30 September 2012

Estimating Development Time?

It has been a crazy week where at the beginning nothing existed and on Friday the project was demoed live with all the functionality working.  In this compressed five day lifecycle it brought into sharp clarity  many aspects of software development.  I've always been able to estimate project length but there was no science in it, I always operated on gut feeling and put in healthy margins of error.
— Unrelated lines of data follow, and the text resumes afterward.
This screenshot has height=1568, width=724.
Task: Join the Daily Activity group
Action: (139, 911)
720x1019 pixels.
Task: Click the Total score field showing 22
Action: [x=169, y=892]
I was one of the cogs in this project but before I go into breaking down the project there were some other factors helping this development be a success:

  • Someone leading the project who made sure requirements were locked down and made sure there was no feature creep (within reason).
  • Testers were on from day one, planning how to test and then seeing through all manner of test regimens.
  • Working with smart people.
  • Good tools for source code management, documentation, and bug tracking.
The thing that was really scary for me as a project was how my time broke down:
  • 1 day coding
  • 2 days integration
  • 2 days testing and polishing
The critical aspect here is I spent one day out of five working on pure code and design.  This should be apparent to developers that coding is not the only task in delivering software projects.  By getting something that was working in half a day also gave other people something real to code against rather than trying to hope integration would happen.

The next bit was two days of integration, this involved tidying up the code for deployment, working out installers, dependencies and so on.  Then also it was a case of working out how all of this will work seamlessly for the end user.  This also involved working out how certain bits of the operating system would work when you don't have user contexts to depend on that run as administrator, because after all most devs have their machines configured like this.  Having this installer is critical for running proper end to end tests and ensuring the end-user will get the best experience.

Then we've got testing, this is unit-testing (well actually not a lot of that in a way), functional testing, and integration testing. On a tight deadline some of this is manual and not fully automated.

In amongst all this it was a case of making sure documentation was available for all aspects of the project, from end-user, through development and API right through to testing documents and lists of tests.

I suppose this thing that people reading this is if you work out how long it will take you to code, multiply that by five.